#### Goal
Rewrite everything from the line containing "Screen dimensions: 1482x613" down to the line containing "Action: [x=476, y=218]" in the entries below, replacing "App ID" with "Application ID" and changing nothing else. Leave the pictures out of your answer.

#### Data section
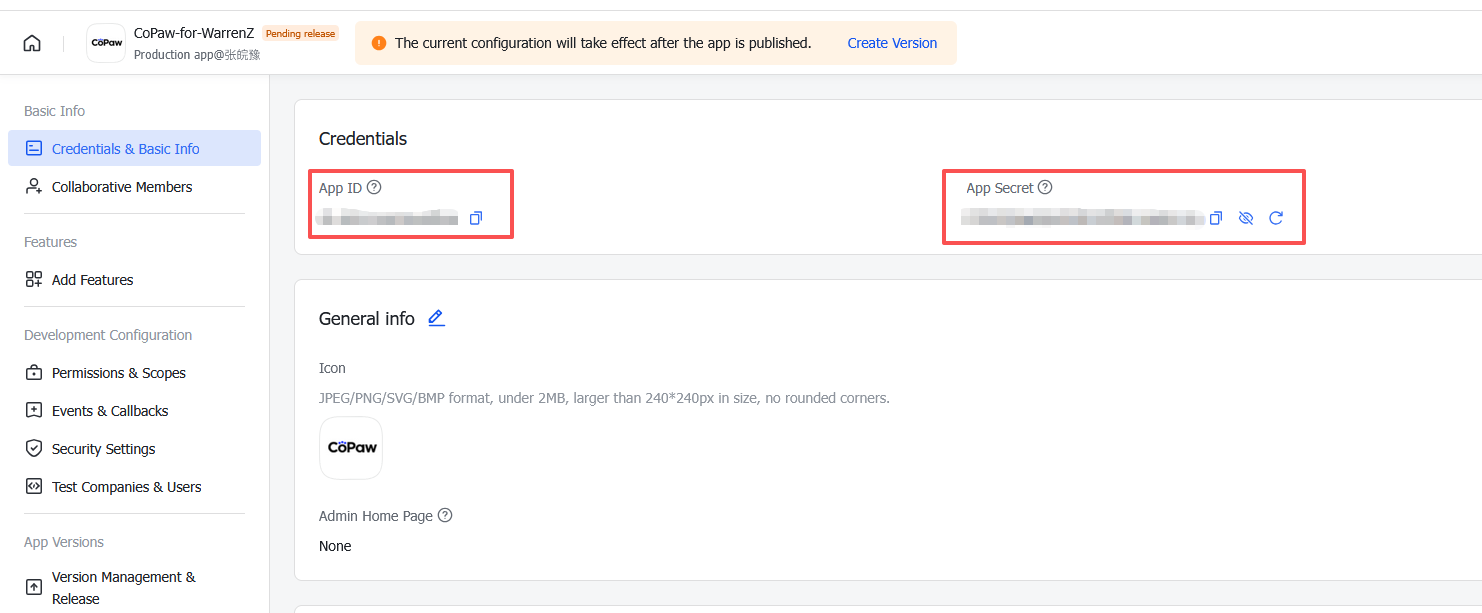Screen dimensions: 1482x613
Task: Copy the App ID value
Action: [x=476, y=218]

...

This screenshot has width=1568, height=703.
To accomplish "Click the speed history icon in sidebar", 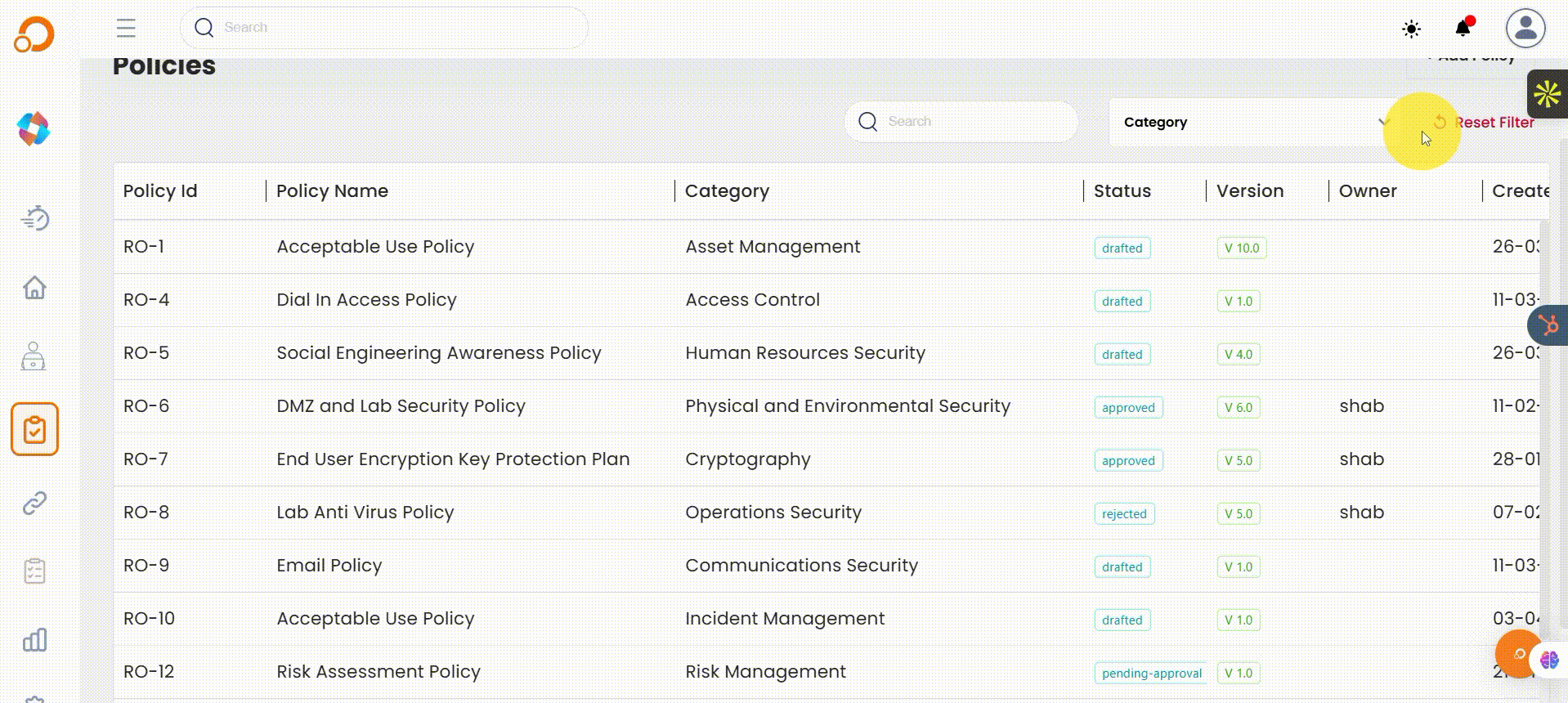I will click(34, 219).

==

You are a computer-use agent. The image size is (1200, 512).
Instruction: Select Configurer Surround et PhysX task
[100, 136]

#### Answer to the problem
Screen dimensions: 1482x613
Task: Copy the Application ID value
Action: [x=476, y=218]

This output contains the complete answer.